Poco después, jugada calcada a la anterior, un habilidoso Edú recibe en banda izquierda, dribla varias veces a Salgado (si es Sergio Ramos lo dribla igual), amaga varios centros al área, y finalmente centra con la izquierda para que el chileno Mark González se reivindique y adelantara a los verdiblancos. El Madrid estaba grogui, el trivote formado por Rivera, Arzu y un rejuvenecido Capi se comían a la famosa “doble G”. Se llegó al descanso, y esto fue mejor noticia para los de Schuster que para los de Chaparro, pues el Betis controlaba a su antojo.
La segunda parte tenía un guión escrito, el Betis defendería el resultado con todo. Lo que no se esperaba era a un Madrid totalmente inoperante que sólo creó peligro con la entrada de Van Nistelrooy al terreno de juego, pues Raúl… Ah, que no lo he dicho, Raúl, el de la polémica con la Selección, jugó (bueno, estuvo).
Van Nistelrooy la tuvo, la pegó mordida y aún así fue al palo, y es que tiene tanto peligro que hasta fallado lo crea. Los recogepelotas se borraron al estilo Guti. Cultura sevillana, hay que alabarlo, no criticarlo. Hay va un topicazo, el fútbol es para listos, y en Sevilla otra cosa no, pero picaresca. Y no digo que en Madrid sean tontos, pero son culturas. Ricardo se tumbó un rato al sentir el pie de Robben, los portugueses también entienden de esto. 6 minutos de descuento, pueden sonar muchos, pero en realidad fueron pocos, dado el tiempo que perdió el conjunto de Chaparro. Y es que el Madrid no supo evitar este juego impuesto por Chaparro, fue ingenuo y cayó en la trampa, entró en el juego brusco y las tanganas.

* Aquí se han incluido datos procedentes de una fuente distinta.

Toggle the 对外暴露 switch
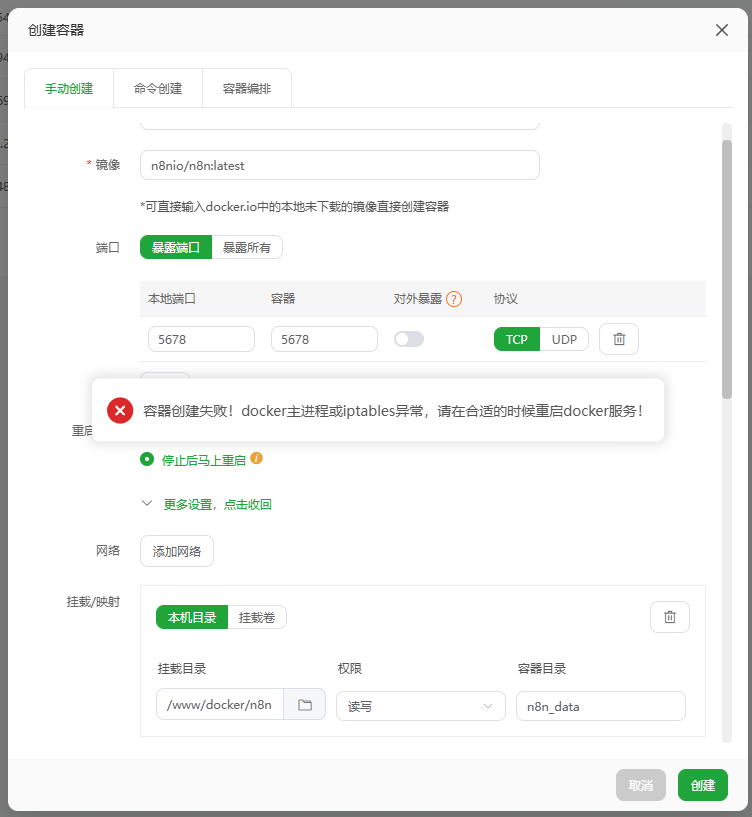752x817 pixels. [408, 339]
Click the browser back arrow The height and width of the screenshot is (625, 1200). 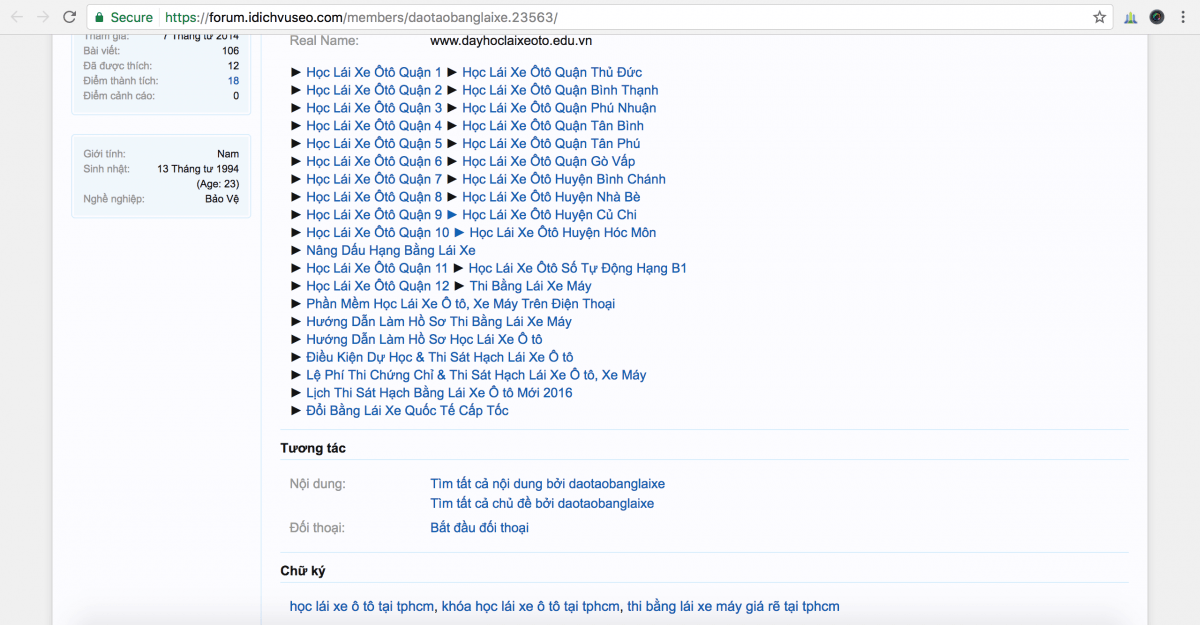pos(16,17)
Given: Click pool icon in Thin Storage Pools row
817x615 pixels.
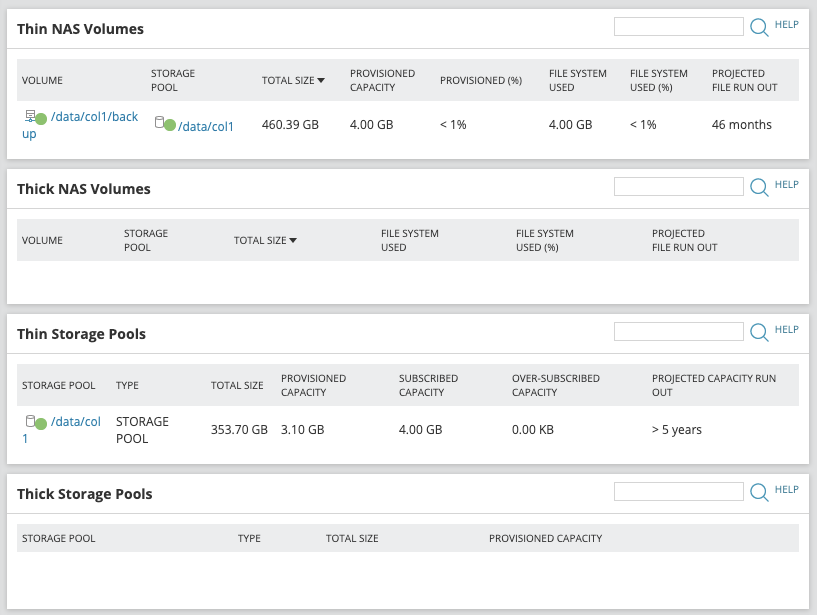Looking at the screenshot, I should coord(35,422).
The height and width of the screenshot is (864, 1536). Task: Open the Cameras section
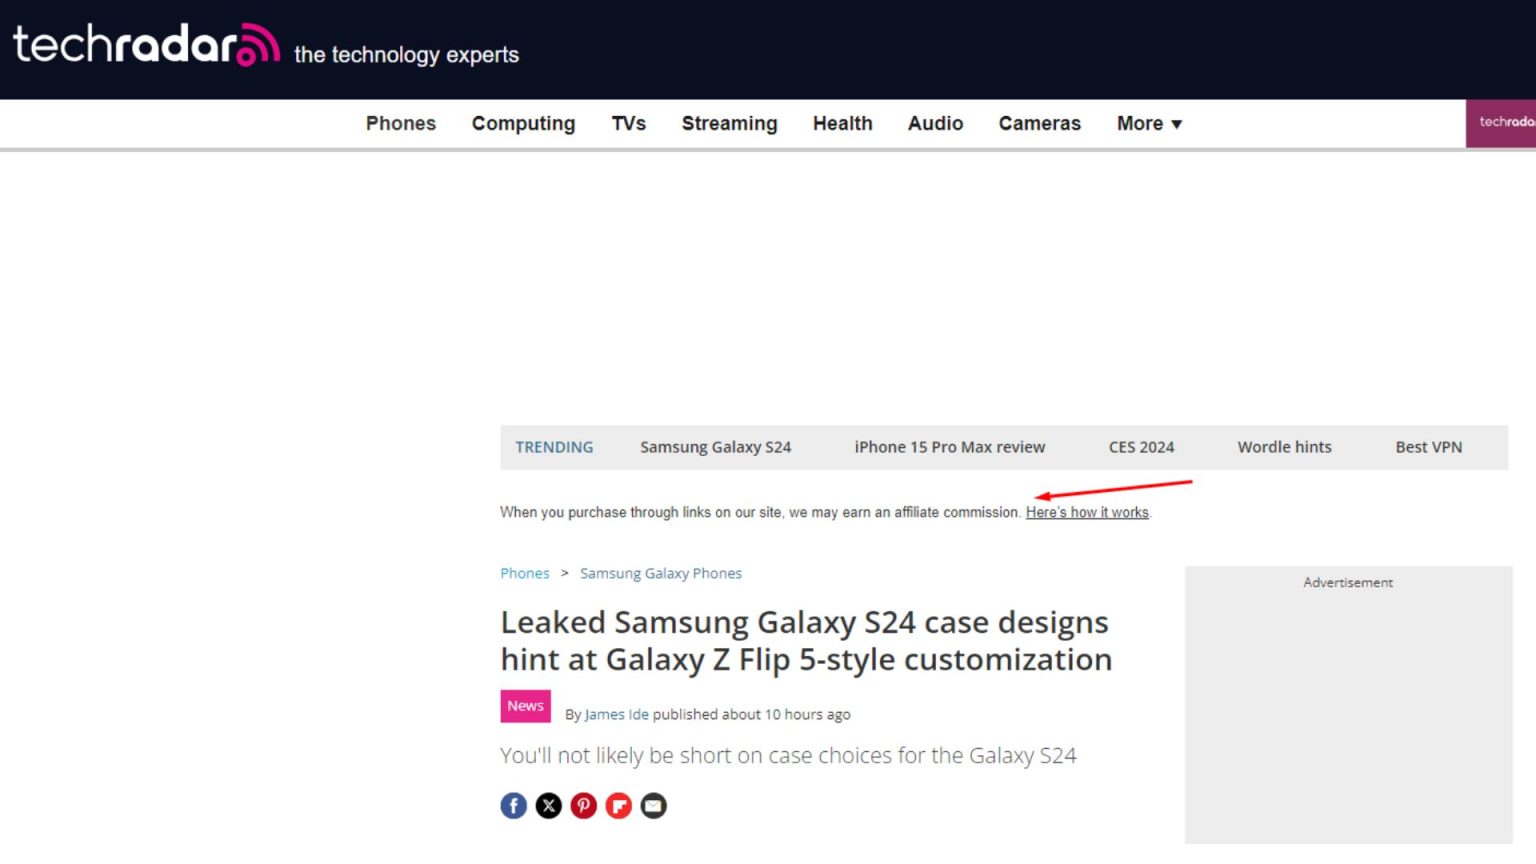[x=1039, y=124]
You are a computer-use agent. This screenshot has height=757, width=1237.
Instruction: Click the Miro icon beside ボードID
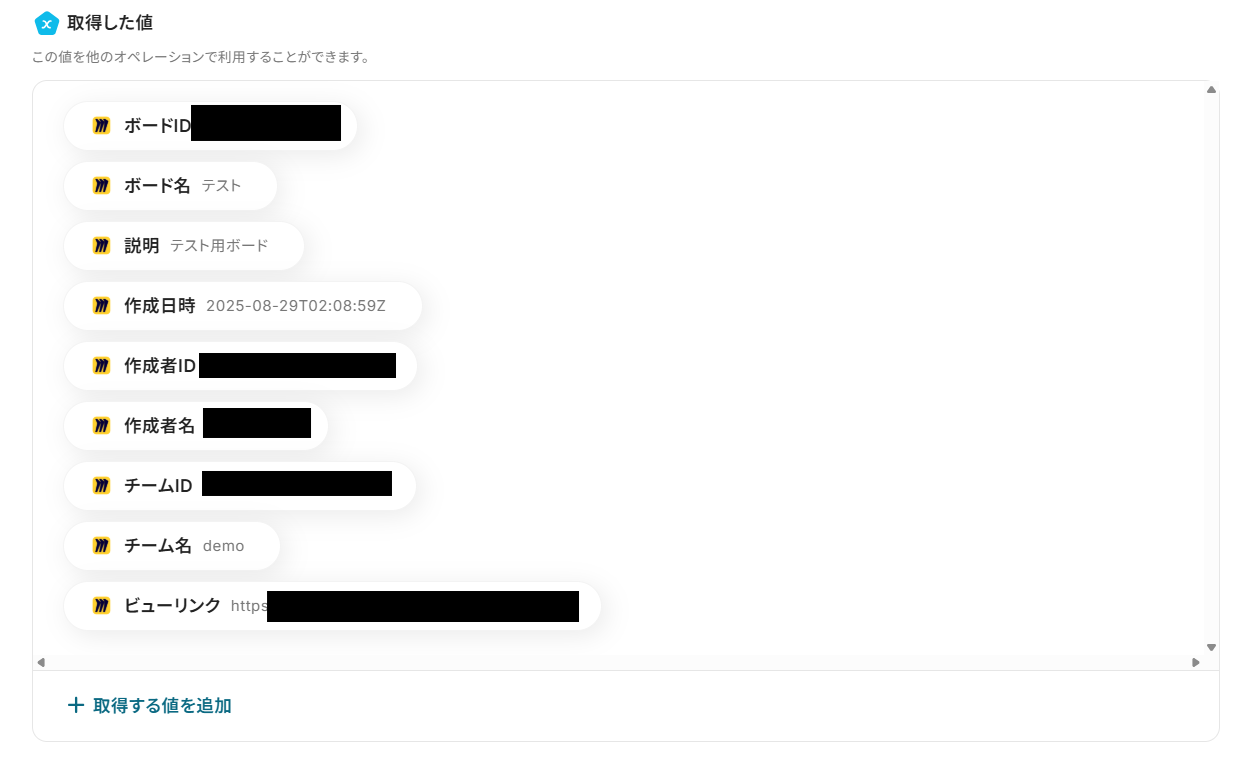[x=101, y=126]

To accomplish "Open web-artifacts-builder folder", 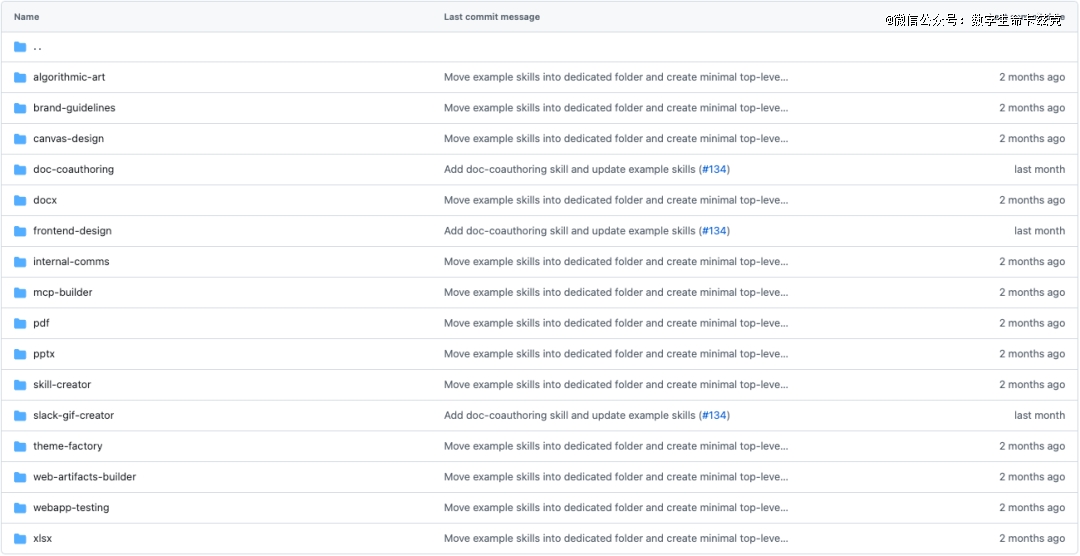I will (84, 477).

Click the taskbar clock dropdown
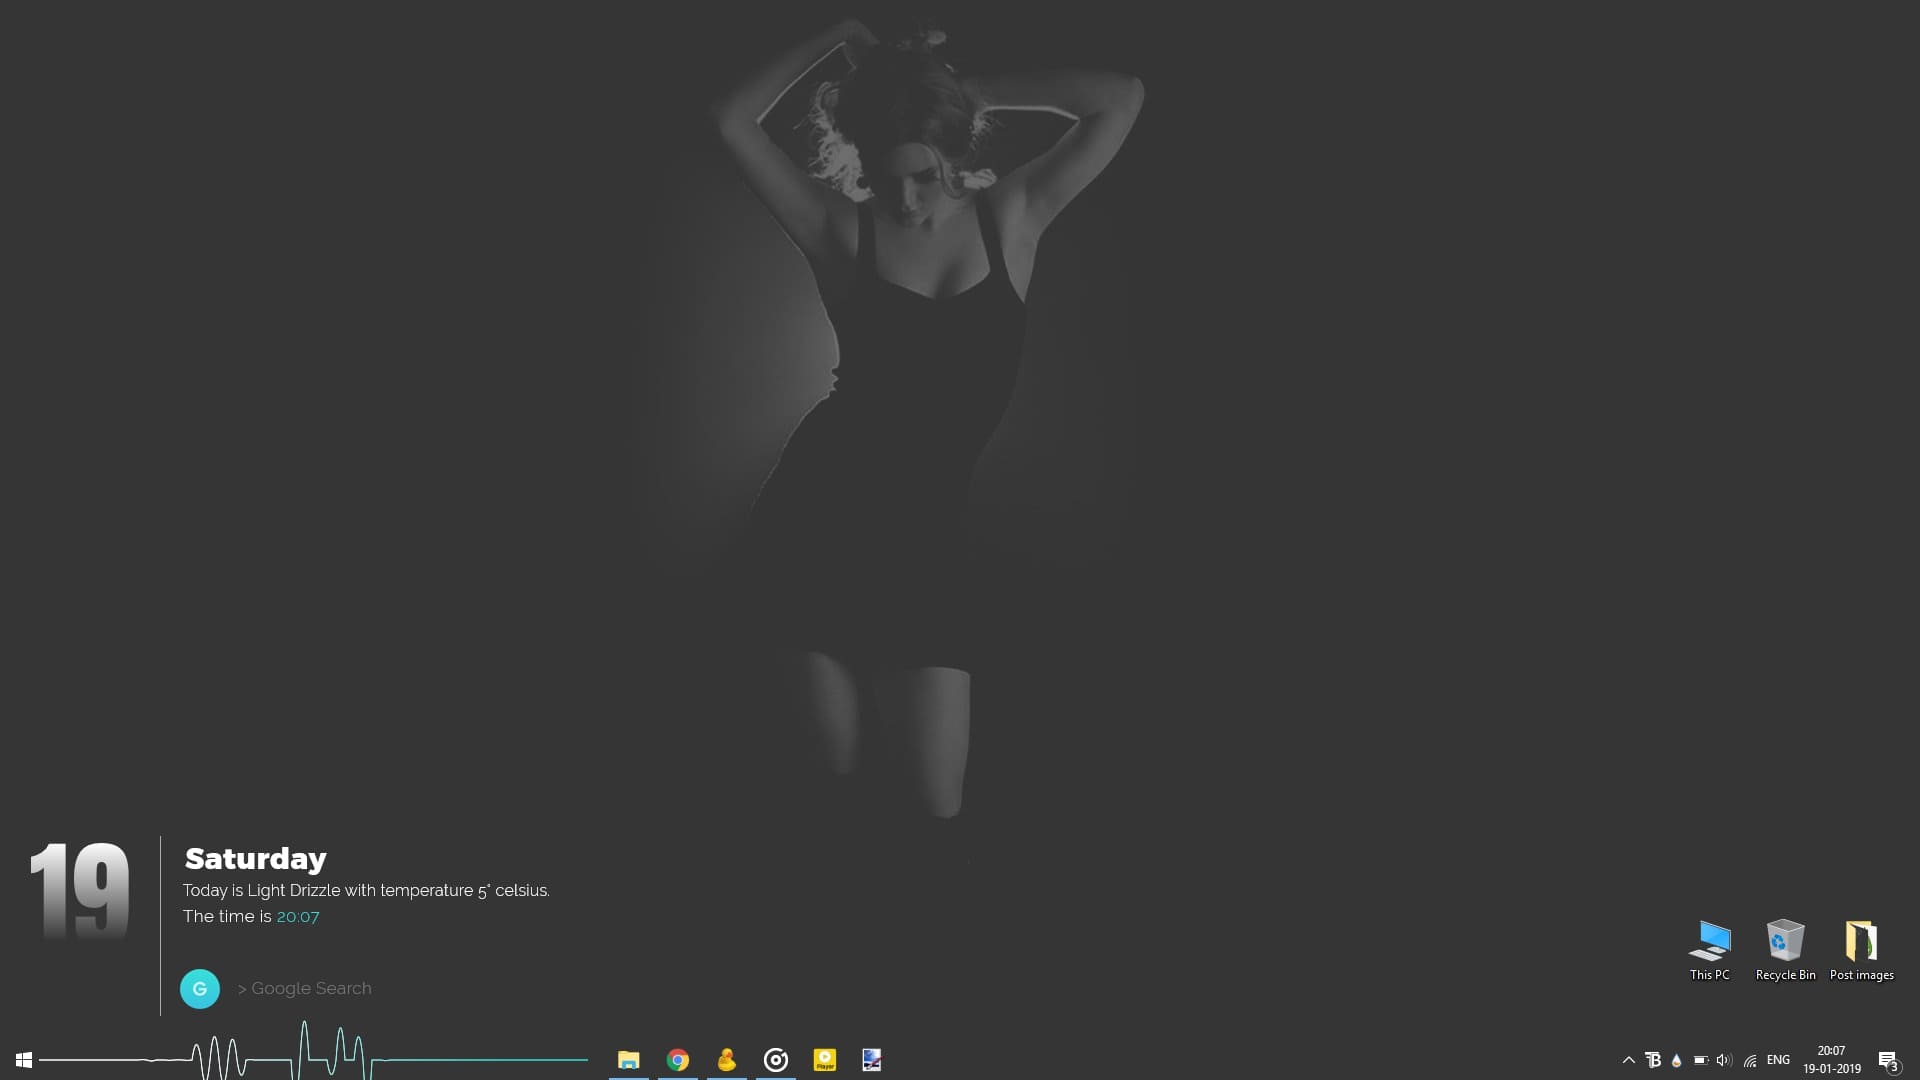[1832, 1059]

Final del partido, jolgorio verdiblanco, la guasa del pobre sobre el rico, David venció a Goliath, otro topicazo. Vivimos hace poco la semana blanca, pues prepárense compañeros madridistas, se abre la semana verdiblanca, esta vez me rio yo. Y ni una victoria contra la Roma va a empañar esta sensación de equipo falto de espíritu dejado en el Manuel Ruiz de Lopera, donde el Betis fue superior y Chaparro le dio una lección a Schuster.
P.D: Si finalmente baja el Betis se reirán de mi, pero como diría mi amigo Blanco en el Bernabeu viendo al Mallorca ganar, “que me quiten lo bailao”. SE ABRE LA VEDA.